Malek BOUTIH
Pote à Pote : Quels étaient les enjeux lorsque SOS Racisme a lancé les premiers testings ?
Malek Boutih : Il s’agissait de faire émerger des preuves pour obtenir une décision de justice, et ainsi déplacer le combat antiraciste d’une lutte idéologique globale à une lutte contre les pratiques discriminatoires. Pour que les individus qui en sont victimes s’emparent de ce combat de défense des droits.
PAP : Pourquoi avoir commencé par les boîtes de nuit ?
M.B : Il y avait un symbole : l’exclusion des boîtes de nuit, c’est la matrice de l’isolement de certaines populations, les ados. Cela leur inculquait une certaine forme de rapports sociaux, à un âge où l’apprentissage de ces rapports construit la personne. Cela leur apprenait à ne pas s’habituer au mélange, et cela apprenait aussi du coup à ceux qui ne les rencontraient pas à ne pas s’habituer à eux. Qui plus est, la boîte renvoie à la sexualité, avec tous ses fantasmes d’envahissement, de « vol des femmes », etc.
PAP : A l’époque, la voie de la Justice était privilégiée à la négociation ou aux chartes... Pourquoi ?

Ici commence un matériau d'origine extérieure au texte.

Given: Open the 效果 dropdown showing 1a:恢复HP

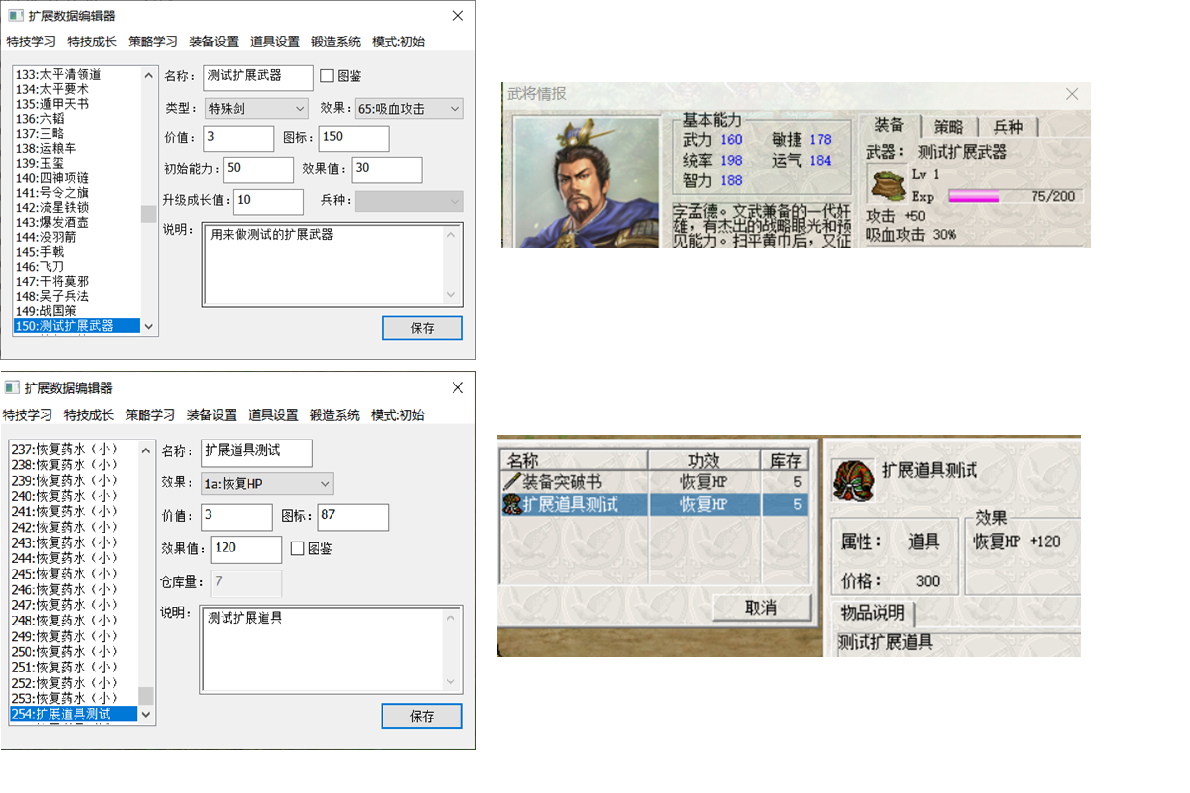Looking at the screenshot, I should 267,484.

M.B : Chaque individu doit avoir des outils pour se défendre. Il était anormal que les gens s’adressent à SOS Racisme pour cela : ils auraient dû pouvoir aller directement devant la Justice. Il est anormal que ces droits soient traités à part. Cela renvoie à une société d’équité plus que d’égalité, avec des groupes, des lobbies, une mosaïque où le rapport de force domine. Il fallait sortir de ça, et créer des précédents faciles à utiliser, ce que nous avons permis, puisque maintenant, un témoignage suffit pour provoquer une instruction, comme l’a reconnu un arrêt de la Cour de Cassation. De même, la pratique du testing a été validée par un autre arrêt. Il y a un nouveau clivage entre les progressistes et les conservateurs. Les uns ne sont pas moins racistes que les autres, mais les premiers doivent aider les individus à s’émanciper, y compris de leurs groupes initiaux. Il faut sortir d’une logique d’assistanat politique. Mais c’est difficile puisque, du coup, les individus peuvent échapper aux appareils, qui dirigent manifestations et pétitions… Les collectivités devraient ouvrir des bureaux de défense des droits pour permettre aux gens de lutter, plutôt que de négocier des chartes ou des labels.